This idea reassured me. It gave me hope for my mother, who might even now be occupying herself with actually being dead for real. But according to ancient beliefs I knew we would see each other again – if not in this lifetime, then the next. While I did not know how long a lifetime might be, I put the mathematics of it all out of my head, safe in the knowledge that even if Mom came back in a different shape and size, I would recognise her. I would know her by the geraniums she would grow, the fig bars she would bake and the Chanel No. 5 she would wear. By the smell of all three, possibly.
Yes, I would know her.
I was happy when M gave me a pass with only two spelling mistakes on the extra credit, and I started to pack my satchel with the report on Ancient Greece and my secret get-back-to-Mom plan.
“Lily, your work is acceptable, and I might even say I appreciate your attempt to write. You do a good job, considering who your mother was.”
Is.
I fiddled with the straps on my book bag, wondering what M wanted next, and then I remembered what I’d forgotten: Science.

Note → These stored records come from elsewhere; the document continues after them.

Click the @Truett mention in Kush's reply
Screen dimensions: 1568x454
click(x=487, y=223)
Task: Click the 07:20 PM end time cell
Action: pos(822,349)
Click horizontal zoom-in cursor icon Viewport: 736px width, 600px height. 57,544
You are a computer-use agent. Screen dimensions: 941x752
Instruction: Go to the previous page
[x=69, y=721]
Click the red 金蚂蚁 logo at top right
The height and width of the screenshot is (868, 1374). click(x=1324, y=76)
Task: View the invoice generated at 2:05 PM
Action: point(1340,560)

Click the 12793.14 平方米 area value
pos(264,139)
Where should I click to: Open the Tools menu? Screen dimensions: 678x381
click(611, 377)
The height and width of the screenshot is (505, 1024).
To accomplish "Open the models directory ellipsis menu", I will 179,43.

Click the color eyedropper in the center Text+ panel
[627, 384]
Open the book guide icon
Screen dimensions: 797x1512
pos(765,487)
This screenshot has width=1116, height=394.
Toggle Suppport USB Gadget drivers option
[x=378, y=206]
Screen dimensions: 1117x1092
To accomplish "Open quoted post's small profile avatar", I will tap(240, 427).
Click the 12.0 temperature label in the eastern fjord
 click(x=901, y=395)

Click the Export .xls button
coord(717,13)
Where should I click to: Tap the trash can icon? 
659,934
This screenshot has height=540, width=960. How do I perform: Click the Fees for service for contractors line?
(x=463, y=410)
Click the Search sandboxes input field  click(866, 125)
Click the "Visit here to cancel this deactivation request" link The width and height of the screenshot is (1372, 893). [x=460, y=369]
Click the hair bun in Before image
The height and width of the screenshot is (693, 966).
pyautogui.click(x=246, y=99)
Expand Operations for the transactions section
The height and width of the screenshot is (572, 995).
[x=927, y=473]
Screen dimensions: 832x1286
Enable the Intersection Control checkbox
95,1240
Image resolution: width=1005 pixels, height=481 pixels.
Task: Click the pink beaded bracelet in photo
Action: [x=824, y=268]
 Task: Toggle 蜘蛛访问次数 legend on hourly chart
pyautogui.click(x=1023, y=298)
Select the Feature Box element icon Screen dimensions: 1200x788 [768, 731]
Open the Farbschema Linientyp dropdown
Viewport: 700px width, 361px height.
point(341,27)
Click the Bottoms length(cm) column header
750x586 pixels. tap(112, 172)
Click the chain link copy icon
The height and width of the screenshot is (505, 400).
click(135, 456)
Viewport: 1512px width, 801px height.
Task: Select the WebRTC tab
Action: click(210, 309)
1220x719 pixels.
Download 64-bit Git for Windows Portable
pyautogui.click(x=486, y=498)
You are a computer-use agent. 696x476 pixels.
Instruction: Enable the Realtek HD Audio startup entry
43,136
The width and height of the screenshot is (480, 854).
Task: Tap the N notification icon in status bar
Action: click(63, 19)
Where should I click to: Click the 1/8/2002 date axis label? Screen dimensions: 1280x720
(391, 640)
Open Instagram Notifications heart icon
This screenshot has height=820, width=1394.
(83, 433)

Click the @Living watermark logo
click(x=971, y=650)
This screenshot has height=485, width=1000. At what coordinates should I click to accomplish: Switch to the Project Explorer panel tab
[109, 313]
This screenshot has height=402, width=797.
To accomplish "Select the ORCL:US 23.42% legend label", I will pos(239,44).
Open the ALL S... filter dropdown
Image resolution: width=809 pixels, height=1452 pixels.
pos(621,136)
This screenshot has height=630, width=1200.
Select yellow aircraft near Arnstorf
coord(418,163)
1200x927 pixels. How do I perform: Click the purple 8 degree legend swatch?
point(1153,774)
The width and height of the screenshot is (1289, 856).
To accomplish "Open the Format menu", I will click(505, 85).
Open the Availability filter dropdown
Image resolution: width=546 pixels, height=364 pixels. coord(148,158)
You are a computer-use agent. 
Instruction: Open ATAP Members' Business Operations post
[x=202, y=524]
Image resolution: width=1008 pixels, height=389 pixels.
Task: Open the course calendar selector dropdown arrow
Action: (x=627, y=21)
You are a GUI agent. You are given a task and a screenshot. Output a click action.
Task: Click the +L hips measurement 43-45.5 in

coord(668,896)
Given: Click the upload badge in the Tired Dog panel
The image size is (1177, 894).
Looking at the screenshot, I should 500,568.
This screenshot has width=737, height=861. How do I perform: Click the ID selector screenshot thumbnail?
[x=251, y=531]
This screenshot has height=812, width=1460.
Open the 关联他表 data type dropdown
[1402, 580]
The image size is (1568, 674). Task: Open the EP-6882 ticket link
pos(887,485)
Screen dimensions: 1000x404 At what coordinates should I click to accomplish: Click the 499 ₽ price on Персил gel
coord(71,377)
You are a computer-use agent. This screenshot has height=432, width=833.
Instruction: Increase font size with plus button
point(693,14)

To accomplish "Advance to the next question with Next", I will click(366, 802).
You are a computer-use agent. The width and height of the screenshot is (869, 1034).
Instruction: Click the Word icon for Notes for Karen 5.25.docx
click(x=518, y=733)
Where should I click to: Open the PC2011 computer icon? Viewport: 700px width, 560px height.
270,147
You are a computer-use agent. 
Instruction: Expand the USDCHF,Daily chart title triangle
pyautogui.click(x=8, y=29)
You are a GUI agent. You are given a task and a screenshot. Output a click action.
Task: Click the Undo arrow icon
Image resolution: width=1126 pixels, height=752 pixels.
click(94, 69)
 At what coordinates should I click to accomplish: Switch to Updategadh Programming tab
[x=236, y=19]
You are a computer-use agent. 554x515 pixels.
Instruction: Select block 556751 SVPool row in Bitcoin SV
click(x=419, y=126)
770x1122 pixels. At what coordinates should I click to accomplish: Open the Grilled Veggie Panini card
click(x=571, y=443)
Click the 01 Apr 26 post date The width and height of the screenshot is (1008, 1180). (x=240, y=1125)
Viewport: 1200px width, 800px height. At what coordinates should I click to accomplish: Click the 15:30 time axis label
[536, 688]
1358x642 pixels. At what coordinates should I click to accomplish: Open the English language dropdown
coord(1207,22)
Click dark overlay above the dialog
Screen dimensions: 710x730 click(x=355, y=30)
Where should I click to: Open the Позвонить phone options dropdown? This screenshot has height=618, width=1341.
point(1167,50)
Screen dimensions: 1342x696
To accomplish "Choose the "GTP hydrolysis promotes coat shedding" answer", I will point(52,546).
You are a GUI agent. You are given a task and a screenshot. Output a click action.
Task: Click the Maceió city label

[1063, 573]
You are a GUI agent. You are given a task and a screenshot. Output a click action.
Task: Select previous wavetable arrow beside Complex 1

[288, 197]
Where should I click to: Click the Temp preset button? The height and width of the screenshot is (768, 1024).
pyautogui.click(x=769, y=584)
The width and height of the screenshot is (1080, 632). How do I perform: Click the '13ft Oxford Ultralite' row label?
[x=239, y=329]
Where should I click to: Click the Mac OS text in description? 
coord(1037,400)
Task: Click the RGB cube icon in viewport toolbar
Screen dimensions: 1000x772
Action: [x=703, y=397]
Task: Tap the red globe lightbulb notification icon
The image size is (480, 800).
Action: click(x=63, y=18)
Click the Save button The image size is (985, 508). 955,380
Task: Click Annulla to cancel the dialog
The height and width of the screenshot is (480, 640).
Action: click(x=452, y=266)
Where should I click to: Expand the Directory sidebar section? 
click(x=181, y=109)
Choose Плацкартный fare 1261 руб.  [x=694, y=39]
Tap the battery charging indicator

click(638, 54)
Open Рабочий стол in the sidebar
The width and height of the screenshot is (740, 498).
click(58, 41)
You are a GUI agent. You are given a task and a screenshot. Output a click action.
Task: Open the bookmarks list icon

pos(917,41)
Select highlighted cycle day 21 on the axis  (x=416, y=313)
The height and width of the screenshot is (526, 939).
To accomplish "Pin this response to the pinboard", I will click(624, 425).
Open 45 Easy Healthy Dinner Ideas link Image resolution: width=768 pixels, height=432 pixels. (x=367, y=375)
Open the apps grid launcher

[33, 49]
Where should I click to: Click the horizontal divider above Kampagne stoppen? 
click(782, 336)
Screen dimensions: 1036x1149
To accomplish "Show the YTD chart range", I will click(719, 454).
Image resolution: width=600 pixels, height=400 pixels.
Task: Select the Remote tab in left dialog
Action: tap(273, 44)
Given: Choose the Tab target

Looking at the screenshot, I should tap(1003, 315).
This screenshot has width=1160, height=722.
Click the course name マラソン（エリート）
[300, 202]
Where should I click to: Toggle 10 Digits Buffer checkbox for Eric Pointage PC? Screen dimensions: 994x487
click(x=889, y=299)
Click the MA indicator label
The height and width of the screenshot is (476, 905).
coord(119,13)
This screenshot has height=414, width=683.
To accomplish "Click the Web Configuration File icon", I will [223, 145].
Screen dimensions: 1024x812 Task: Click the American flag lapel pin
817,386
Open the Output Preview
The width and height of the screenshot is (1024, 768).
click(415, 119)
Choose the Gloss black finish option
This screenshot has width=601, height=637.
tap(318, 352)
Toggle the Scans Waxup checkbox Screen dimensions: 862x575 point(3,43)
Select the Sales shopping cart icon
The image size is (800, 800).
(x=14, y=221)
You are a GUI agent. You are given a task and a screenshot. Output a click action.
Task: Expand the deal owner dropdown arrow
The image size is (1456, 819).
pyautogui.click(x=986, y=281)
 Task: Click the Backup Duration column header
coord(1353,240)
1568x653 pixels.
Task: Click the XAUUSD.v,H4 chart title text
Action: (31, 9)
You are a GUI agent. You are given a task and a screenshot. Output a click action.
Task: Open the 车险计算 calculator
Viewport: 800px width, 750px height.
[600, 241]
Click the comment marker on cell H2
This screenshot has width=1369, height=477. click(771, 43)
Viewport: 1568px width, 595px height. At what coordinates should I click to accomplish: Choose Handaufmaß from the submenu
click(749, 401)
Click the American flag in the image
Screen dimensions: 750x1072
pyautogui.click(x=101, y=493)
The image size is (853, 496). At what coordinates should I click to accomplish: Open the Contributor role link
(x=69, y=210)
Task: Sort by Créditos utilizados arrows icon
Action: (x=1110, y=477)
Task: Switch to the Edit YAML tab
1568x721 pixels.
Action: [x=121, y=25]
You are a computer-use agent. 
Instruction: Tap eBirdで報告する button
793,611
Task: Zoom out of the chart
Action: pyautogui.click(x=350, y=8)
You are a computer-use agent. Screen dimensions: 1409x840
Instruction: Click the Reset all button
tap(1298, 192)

“So where is the rest of your work?”
“I’m sorry, M, I forgot. May I do it tomorrow?”
“No. Now. Right now. Right here. In front of me.”
“Yes, M.”
I just wanted to put my head down and think about Mom. I wanted to go back to the twilight, the River Styx, where I would meet her, recognise her whatever garb she might be in, but with M staring down at me from across the table above the thick book she pretended to read, I knew I had to get started.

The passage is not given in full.